Abnormal uterine bleeding is a multifactorial clinical problem that affects women of all ages and has a significant impact on quality of life, productivity, and health care utilization (1,2). In our study, the majority of cases were observed in the perimenopausal age group (41–50 years), consistent with earlier reports indicating that hormonal fluctuations during the perimenopausal transition increase the likelihood of endometrial abnormalities (3,4).
Heavy menstrual bleeding was the most common presenting symptom, in line with findings by Bhatta and Sinha (5) and Singh and Dwivedi (6), who reported a similar predominance of this symptom in their series. This pattern may be attributed to anovulatory cycles and unopposed estrogen stimulation during this stage of life (7).

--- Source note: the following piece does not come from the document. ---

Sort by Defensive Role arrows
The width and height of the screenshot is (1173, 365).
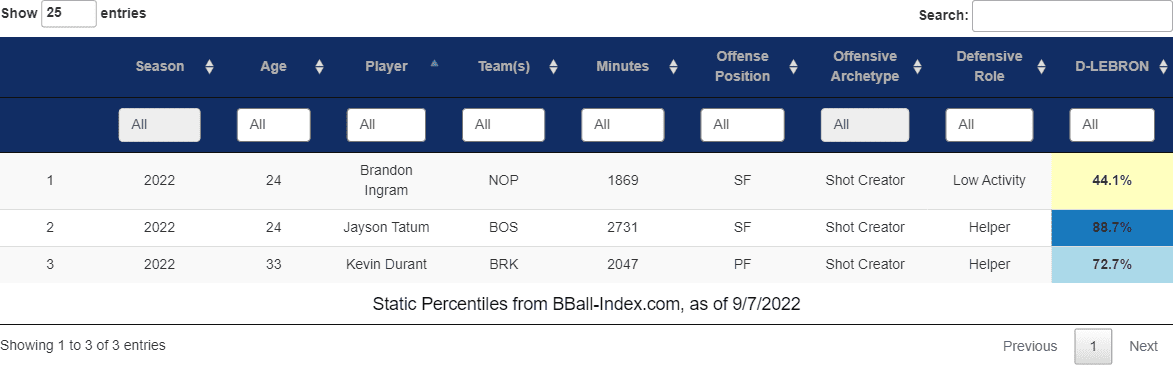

Histopathological examination revealed proliferative and secretory phases as the most common patterns, followed by hyperplasia without atypia. These results are comparable to those documented by Saraswathi et al. (8) and Sarwar and Haque (9). Hyperplastic lesions were more common in women above 40 years, supporting the notion that prolonged estrogen exposure and metabolic risk factors such as obesity increase susceptibility (10).
Endometrial carcinoma accounted for 3.3% of cases, all in women over 50 years. Although this percentage appears small, it underscores the importance of evaluating postmenopausal bleeding with endometrial sampling, as recommended by FIGO guidelines (11). Ely et al. (12) also emphasized that any bleeding in postmenopausal women warrants exclusion of malignancy.
The statistically significant association between age and histopathological diagnosis in our study corroborates previous findings that age is an important predictor of pathological severity (13). In resource-limited settings, histopathology remains a cost-effective diagnostic tool, enabling early detection of premalignant and malignant conditions (14).
Our findings also highlight that non-structural causes (normal cyclical endometrium, endometritis) are not uncommon, especially in younger women. This aligns with the PALM–COEIN classification, which advocates a comprehensive approach considering both structural and functional etiologies (15).
Strengths and Limitations:
The strength of this study lies in its prospective design and inclusion of a wide age range. However, limitations include the single-center setting and lack of long-term follow-up to assess treatment outcomes. Future multi-centric studies with larger sample sizes could provide a more robust epidemiological profile of AUB in different populations.
Histopathological evaluation remains an essential diagnostic tool in abnormal uterine bleeding, particularly in women over 40 years, where the risk of premalignant and malignant lesions is higher. Correlation of clinical findings with histopathology ensures accurate diagnosis, timely intervention, and improved patient outcomes.